Use Valgrind, GDB, and vgdb to debug

Buffer overflows, memory leaks, and similar memory issues plague many C and C++ programs. Valgrind is a sophisticated utility for finding low-level programming errors, particularly involving memory use. The GNU Project Debugger (GDB), is a popular tool for use with C/C++ and other languages.

This article explains how to use Valgrind and GDB together along with vgdb, a small program that serves as an intermediary between Valgrind and GDB. We'll debug a simple program containing various intentional bugs to demonstrate the combined usage of Valgrind, GDB, and vgdb. This buggy program writes to invalid memory, uses an uninitialized variable, and leaks memory.

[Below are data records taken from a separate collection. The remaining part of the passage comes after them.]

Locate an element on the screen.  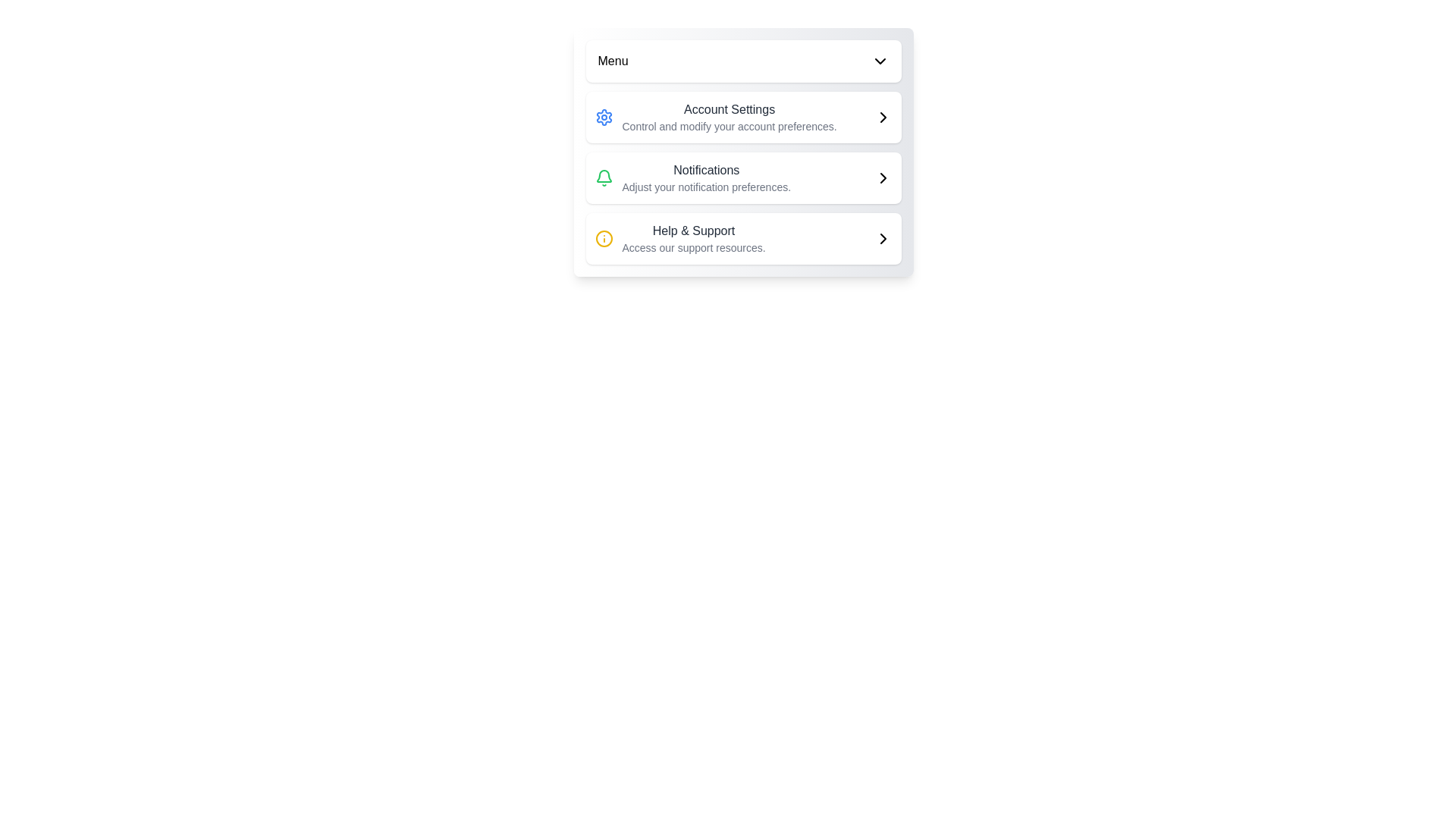
the circular icon with a yellow outline and a stylized 'i' symbol, located to the left of the 'Help & Support' text in the bottom position of the vertically stacked menu layout is located at coordinates (603, 239).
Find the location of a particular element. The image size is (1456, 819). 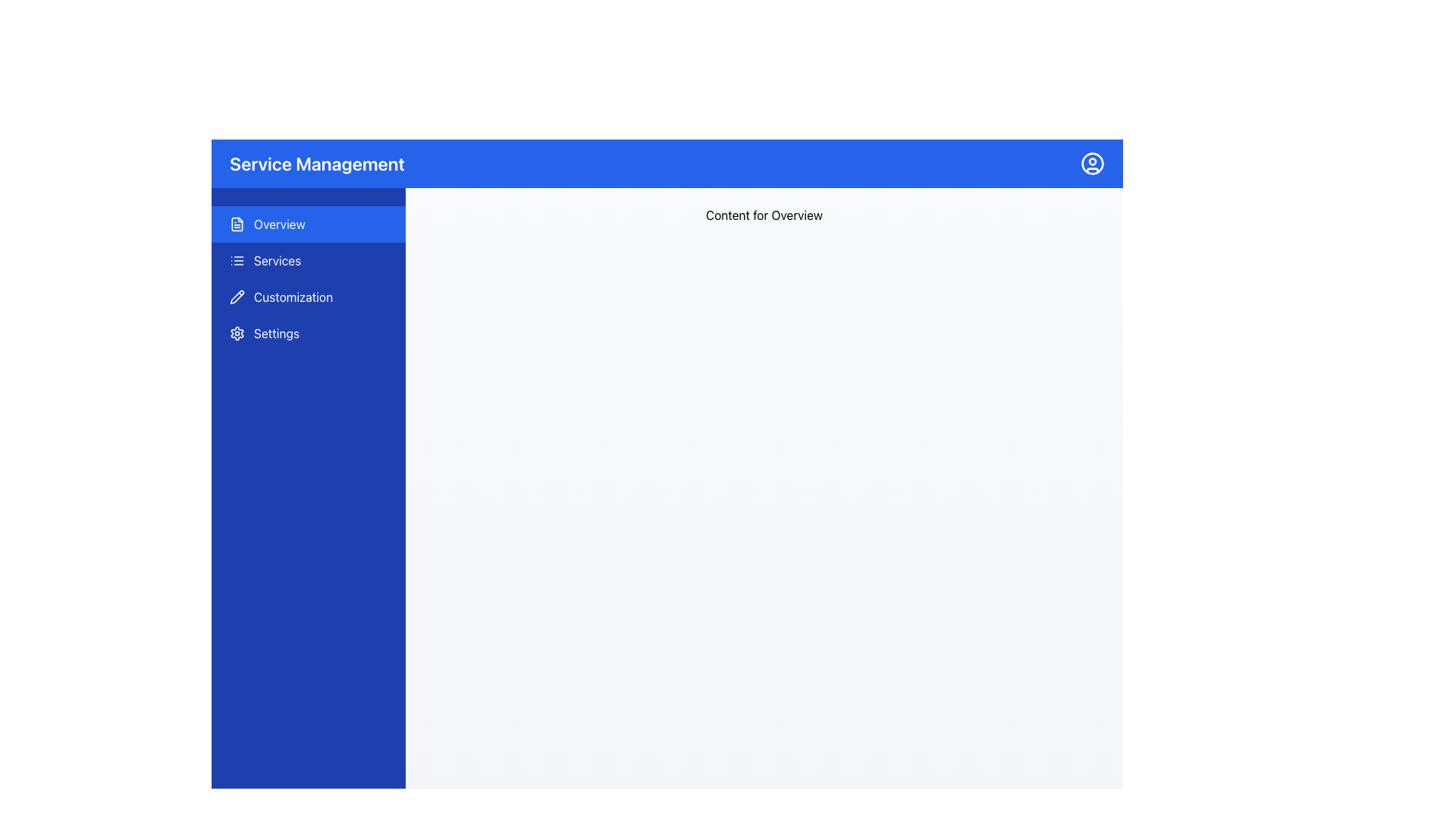

the appearance of the vertically oriented icon resembling a bulleted list, located to the left of the text 'Services' in the vertical navigation menu is located at coordinates (236, 259).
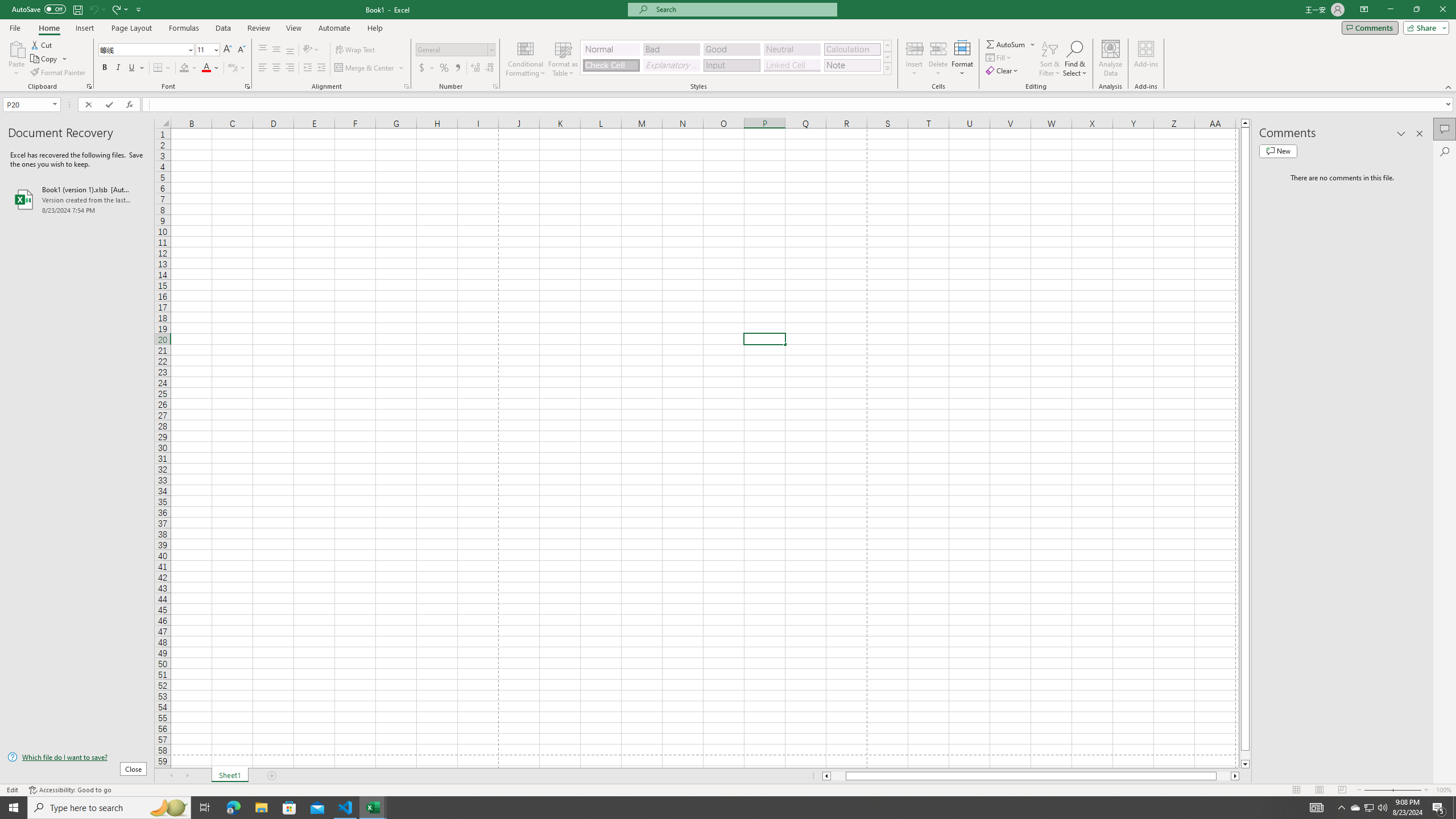  What do you see at coordinates (188, 67) in the screenshot?
I see `'Fill Color'` at bounding box center [188, 67].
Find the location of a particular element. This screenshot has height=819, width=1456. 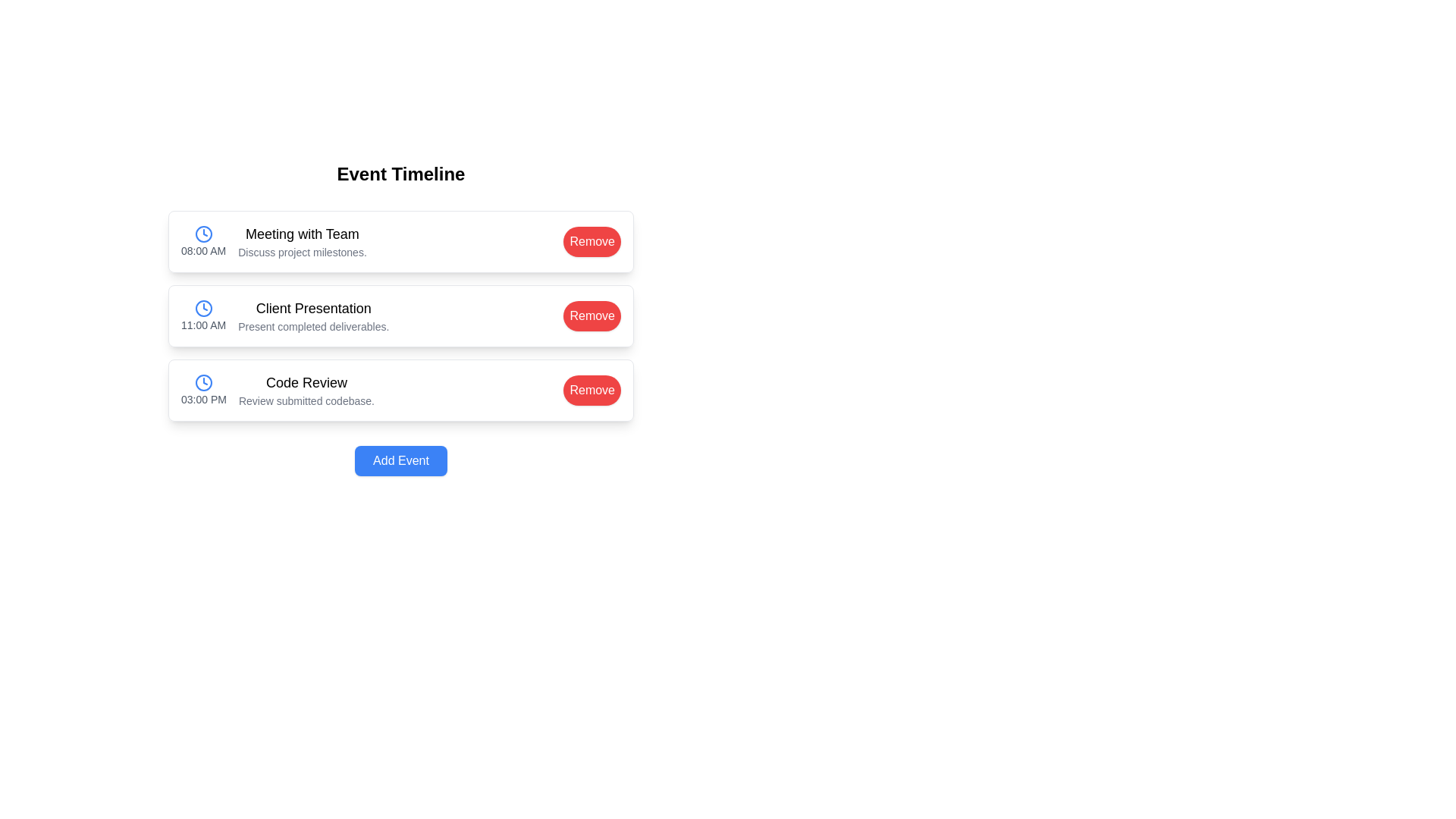

the circular blue clock icon located on the left side of the first row in the timeline list under the 'Event Timeline' section, adjacent to the 'Meeting with Team' text and the '08:00 AM' time description is located at coordinates (202, 234).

We will see how to combine Valgrind, GDB, and vgdb to find each of these bugs.

Note: It is also possible to use vgdb as an intermediary with the shell, although this usage will not be discussed.

An example program with memory errors

We will use the following error-filled program, called bad_prog.c, as the basis for this article:

#include <stdio.h>
#include <stdlib.h>

typedef struct foo {
    int flag1;
    int flag2;
    int size;
    int **buf;
} foo;

void print_buf(struct foo *s)
{

   printf("buf[0][0]: %d\n", s->buf[0][0]);
   free(s->buf);
}

void setup_foo(struct foo *s)
{
    s->flag2 = 2;
    s->buf = malloc(20 * sizeof(int));
    for (int i = 0; i < 20; i++)
        s->buf[i] = malloc(20 * sizeof(int));
}

int main(void)
{
   struct foo s;

   setup_foo(&s);
   print_buf(&s);

   if (s.flag1 || s.flag2)
       printf("hey\n");

   return 0;
}

Compile the program with the following gcc command, which includes the necessary -g option to enable debugging information:

$ gcc -g -o bad bad_prog.c

When you run the program, it seems to behave nicely:

./bad
buf[20]: 0
hey

But when you run it under Valgrind, the code's problematic behaviors are uncovered. Valgrind produces output such as:

valgrind -q ./bad
==1696253== Invalid write of size 8
==1696253==    at 0x4011E8: setup_foo (bad_prog.c:23)
==1696253==    by 0x401210: main (bad_prog.c:30)
==1696253==  Address 0x4e40090 is 0 bytes after a block of size 80 alloc'd
==1696253==    at 0x4A36EA7: malloc (vg_replace_malloc.c:307)
==1696253==    by 0x4011B4: setup_foo (bad_prog.c:21)
==1696253==    by 0x401210: main (bad_prog.c:30)
==1696253== 
buf[0][0]: 82053872
==1696253== Conditional jump or move depends on uninitialised value(s)
==1696253==    at 0x401222: main (bad_prog.c:33)
==1696253== 
hey

Now let's combine Valgrind with GDB and take a closer look.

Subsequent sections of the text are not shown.